The Prospectus and Final Terms in English and the translation of Prospectus summary into Latvian, Estonian and Lithuanian languages are available in electronic form on the website of Citadele https://www.cblgroup.com/en/investors/bonds/. The Prospectus is also available on the website of the Financial and Capital Market Commission of Latvia (“FCMC”) at https://www.fktk.lv.
Before making an investment decision, investors should read the Prospectus and Final Terms and, if necessary, consult with a person specialising in advising on such investments.
IMPORTANT NOTICE. This announcement is an advertisement and is not a prospectus for the purposes of the Regulation (EU) 2017/1129 of the European Parliament and of the Council of 14 June 2017 on the prospectus to be published when securities are offered to the public or admitted to trading on a regulated market and repealing Directive 2003/71/EC (“Prospectus Regulation”). Investors should not make an investment decision with respect to Bonds referred to in this announcement except on the basis of information contained in the Prospectus and Final Terms in order to fully understand the potential risks and rewards associated. The Prospectus and Final Terms are available on the website of FCMC (https://www.fktk.lv) and of Citadele https://www.cblgroup.com).The approval of the Prospectus by FCMC should not be understood as an endorsement of Bonds.
This announcement shall not constitute an offer to sell or the solicitation of an offer to buy, nor shall there be any sale of the Bonds in any jurisdiction in which such offer, solicitation or sale would be unlawful. Any offer to acquire the Bonds will be made, and any investor should make his investment, solely on the basis of information that is contained in the Prospectus, Final Terms and supplements (if any) to be published in connection with this initial offering.

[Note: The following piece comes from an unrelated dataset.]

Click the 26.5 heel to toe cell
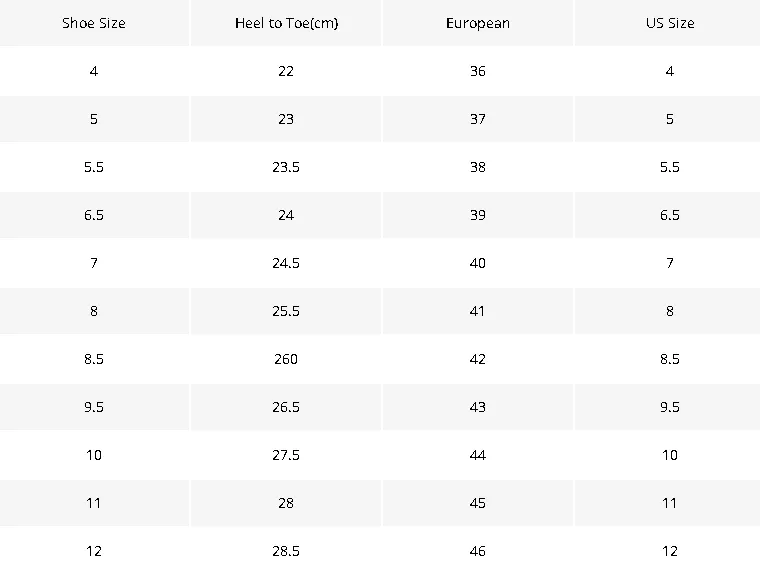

If you do not understand the contents of this announcement, you should consult an authorised financial adviser.
This announcement does not constitute a recommendation or consultation concerning the initial public offering of Bonds. Information in this announcement or any of the documents relating to the initial public offering of Bonds cannot be relied upon as a guide to future performance. Before purchasing any Bonds, persons viewing this announcement should ensure that they fully understand and accept the risks set out in the Prospectus. The investor must assess the benefits, risks and impact of investing in the Bonds on his / her own financial position and make an independent decision on making the investment, fully understanding its consequences. The Bonds may be difficult to understand and may not be suitable for all investors.

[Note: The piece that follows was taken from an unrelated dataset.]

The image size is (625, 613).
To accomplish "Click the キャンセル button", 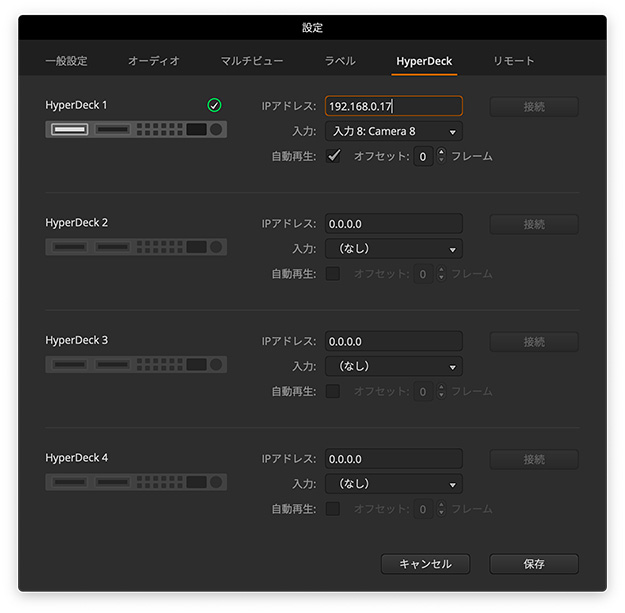I will tap(425, 564).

This announcement is directed at residents of Latvia, Lithuania and Estonia as well as persons in Member States of the European Economic Area (other than in Latvia, Estonia and Lithuania) who are qualified investors within the meaning of Article 2(e) of the Prospectus Regulation. In certain jurisdictions outside of Latvia, Lithuania and Estonia, including but not limited to the United States of America (“U.S.”), Australia, Canada and Japan, the furnishing of such information may be restricted or prohibited by applicable laws.
This announcement does not constitute or form a part of any offer or solicitation to purchase or subscribe for the Bonds in the U.S. Bonds to be issued have not been and will not be registered under the U.S. Securities Act of 1933, as amended or the securities laws of any state of U.S. or other jurisdiction, and the Bonds may not be offered, sold or delivered at any time, directly or indirectly, within the U.S. (which term includes the territories, the possessions, and all other areas subject to the jurisdiction of U.S.) or to, or for the account or benefit of, U.S. persons (as defined in Regulation S under the U.S. Securities Act of 1933, as amended).
Information presented in this announcement is subject to verification, correction, completion and change without notice.